▸ Task item: Using the listing below, report how many lines contain the word "target" and give no other words.

▸ Records shown:
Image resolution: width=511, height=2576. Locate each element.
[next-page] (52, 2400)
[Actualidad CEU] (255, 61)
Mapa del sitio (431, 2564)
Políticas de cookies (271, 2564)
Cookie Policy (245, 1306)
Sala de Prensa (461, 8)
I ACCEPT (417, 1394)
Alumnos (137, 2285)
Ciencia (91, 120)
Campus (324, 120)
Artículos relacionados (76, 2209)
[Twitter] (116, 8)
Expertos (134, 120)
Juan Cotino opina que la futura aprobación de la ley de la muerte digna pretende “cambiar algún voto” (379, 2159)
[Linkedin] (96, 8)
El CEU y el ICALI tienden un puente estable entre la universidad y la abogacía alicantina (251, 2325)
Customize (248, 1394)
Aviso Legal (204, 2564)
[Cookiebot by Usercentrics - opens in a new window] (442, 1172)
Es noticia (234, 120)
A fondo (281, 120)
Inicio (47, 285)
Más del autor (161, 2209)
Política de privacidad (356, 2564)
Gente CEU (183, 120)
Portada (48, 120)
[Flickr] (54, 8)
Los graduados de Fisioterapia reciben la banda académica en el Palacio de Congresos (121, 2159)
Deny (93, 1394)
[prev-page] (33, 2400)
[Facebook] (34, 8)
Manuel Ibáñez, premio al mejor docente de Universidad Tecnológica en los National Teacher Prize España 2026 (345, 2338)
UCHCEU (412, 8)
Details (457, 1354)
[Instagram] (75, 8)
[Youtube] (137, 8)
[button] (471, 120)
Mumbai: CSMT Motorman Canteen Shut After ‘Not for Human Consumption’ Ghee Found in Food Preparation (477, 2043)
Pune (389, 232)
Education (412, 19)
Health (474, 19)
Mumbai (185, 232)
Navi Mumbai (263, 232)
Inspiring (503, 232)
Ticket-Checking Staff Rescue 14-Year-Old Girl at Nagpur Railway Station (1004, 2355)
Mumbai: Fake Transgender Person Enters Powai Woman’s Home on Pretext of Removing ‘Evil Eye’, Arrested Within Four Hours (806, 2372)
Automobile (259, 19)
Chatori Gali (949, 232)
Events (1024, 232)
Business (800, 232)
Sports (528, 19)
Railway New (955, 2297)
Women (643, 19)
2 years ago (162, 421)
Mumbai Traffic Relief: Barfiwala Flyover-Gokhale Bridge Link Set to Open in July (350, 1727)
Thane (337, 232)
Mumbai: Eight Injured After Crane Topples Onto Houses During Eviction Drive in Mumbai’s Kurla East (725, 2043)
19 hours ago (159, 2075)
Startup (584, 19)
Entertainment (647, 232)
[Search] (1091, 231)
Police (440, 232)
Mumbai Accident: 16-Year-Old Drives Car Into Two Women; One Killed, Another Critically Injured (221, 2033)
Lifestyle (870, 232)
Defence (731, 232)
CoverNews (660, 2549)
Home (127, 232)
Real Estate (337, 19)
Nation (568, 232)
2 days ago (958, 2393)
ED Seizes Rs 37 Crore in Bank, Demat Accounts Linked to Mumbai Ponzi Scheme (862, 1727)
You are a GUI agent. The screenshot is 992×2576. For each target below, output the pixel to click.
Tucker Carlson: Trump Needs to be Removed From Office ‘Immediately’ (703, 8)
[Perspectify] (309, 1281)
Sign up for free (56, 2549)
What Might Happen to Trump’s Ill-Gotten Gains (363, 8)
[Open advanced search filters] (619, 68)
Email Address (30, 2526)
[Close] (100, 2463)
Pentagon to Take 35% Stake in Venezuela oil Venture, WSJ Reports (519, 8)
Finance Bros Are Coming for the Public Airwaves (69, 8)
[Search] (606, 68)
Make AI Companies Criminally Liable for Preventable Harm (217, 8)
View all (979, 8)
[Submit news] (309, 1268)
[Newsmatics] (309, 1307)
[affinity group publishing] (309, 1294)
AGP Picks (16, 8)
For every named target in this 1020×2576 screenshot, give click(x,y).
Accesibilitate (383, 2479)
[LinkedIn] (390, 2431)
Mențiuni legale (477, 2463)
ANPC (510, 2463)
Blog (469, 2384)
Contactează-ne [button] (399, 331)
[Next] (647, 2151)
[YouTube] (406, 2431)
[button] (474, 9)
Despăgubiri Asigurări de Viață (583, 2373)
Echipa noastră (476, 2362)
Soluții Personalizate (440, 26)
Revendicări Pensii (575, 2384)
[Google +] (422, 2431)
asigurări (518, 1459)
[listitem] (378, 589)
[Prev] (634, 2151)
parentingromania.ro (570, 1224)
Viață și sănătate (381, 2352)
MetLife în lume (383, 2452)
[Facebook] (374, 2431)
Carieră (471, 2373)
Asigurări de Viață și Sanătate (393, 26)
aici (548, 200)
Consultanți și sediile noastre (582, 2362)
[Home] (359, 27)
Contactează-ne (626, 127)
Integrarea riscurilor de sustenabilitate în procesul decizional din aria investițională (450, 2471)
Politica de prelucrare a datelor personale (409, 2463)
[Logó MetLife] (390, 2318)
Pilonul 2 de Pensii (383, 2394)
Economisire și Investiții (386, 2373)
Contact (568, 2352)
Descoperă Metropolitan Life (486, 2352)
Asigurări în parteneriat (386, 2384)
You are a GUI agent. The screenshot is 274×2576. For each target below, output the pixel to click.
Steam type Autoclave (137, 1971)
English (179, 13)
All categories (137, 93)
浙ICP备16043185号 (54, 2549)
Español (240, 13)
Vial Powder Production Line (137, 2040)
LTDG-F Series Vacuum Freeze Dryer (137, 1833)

▸ Answer to this exercise: 3